◆ **INSTRUCTIONS FOR THE TASK**: Among the lines listed below, count those that include the string "screenshot", and state only the count.

◆ **DATA FOR ANALYSIS**:
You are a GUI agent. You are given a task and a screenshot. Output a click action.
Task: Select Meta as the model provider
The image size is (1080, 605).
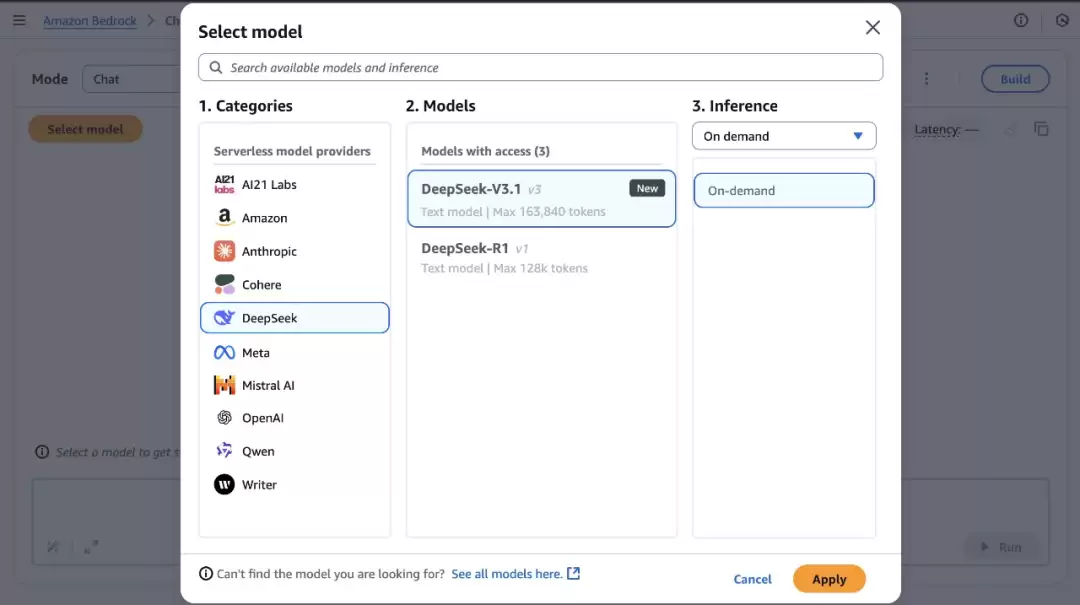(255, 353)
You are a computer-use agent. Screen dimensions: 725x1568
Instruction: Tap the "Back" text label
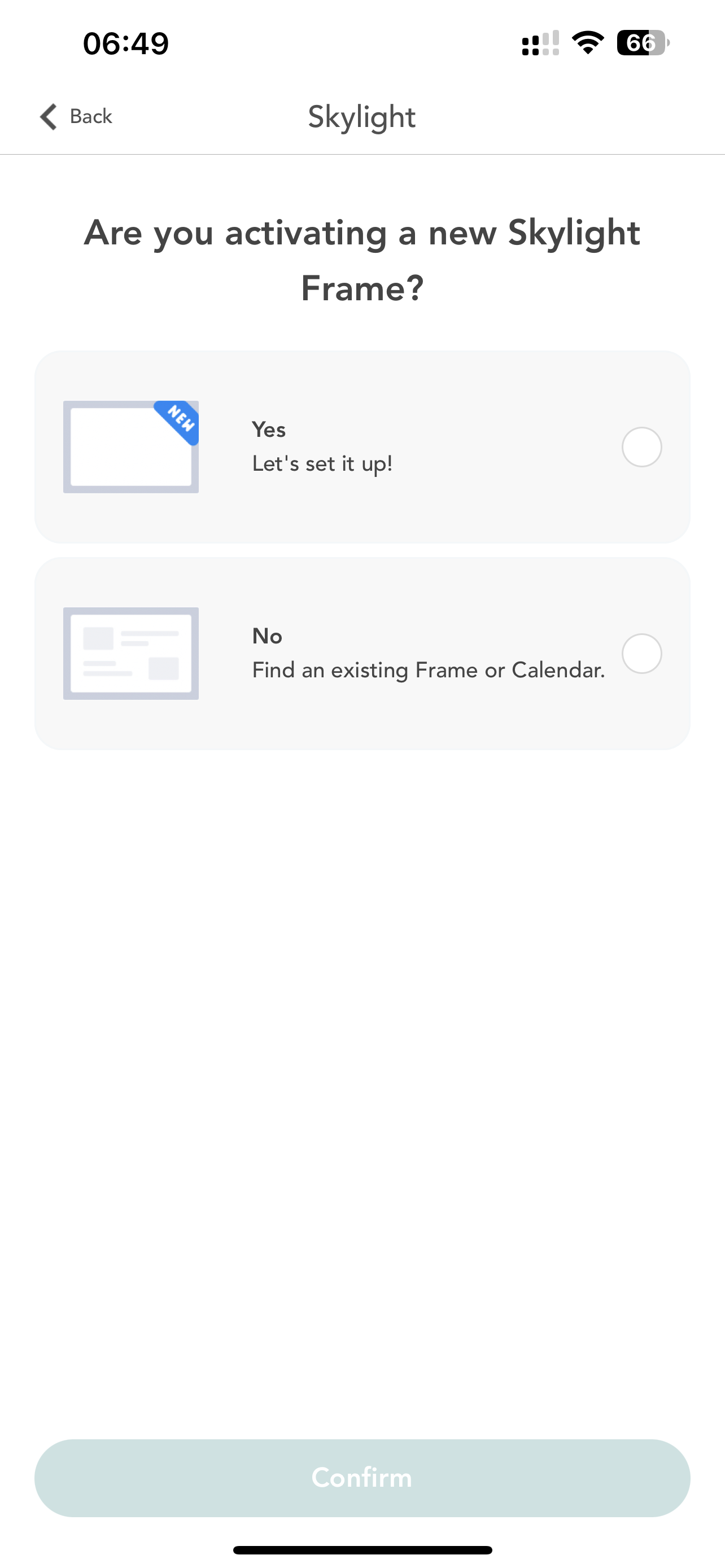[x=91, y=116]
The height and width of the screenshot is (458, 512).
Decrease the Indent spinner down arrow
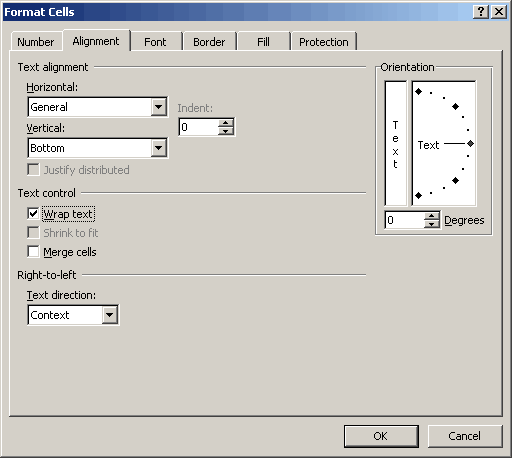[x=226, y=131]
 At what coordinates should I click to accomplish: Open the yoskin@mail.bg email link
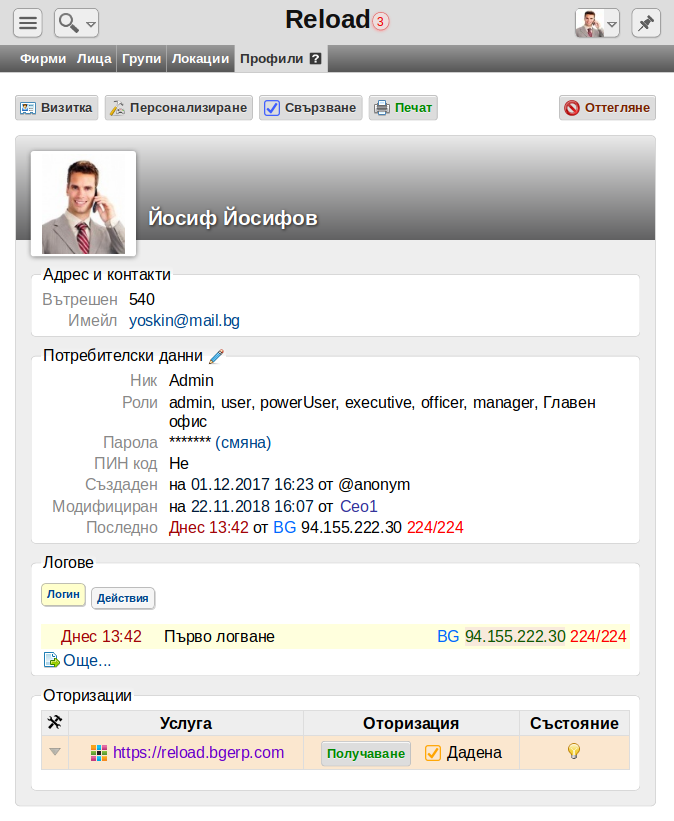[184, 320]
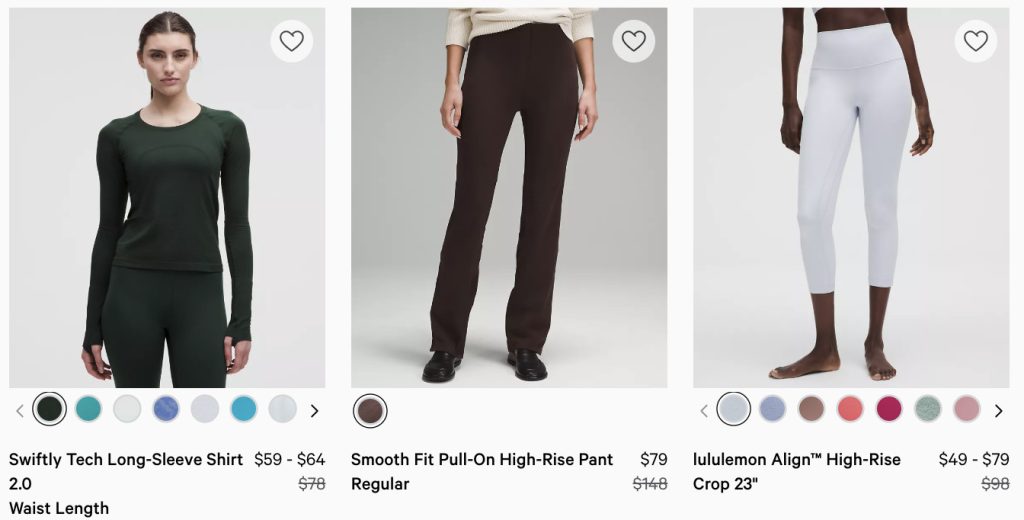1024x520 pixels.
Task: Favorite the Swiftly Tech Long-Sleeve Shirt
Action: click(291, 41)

◆ **WRITTEN ANSWER**: 2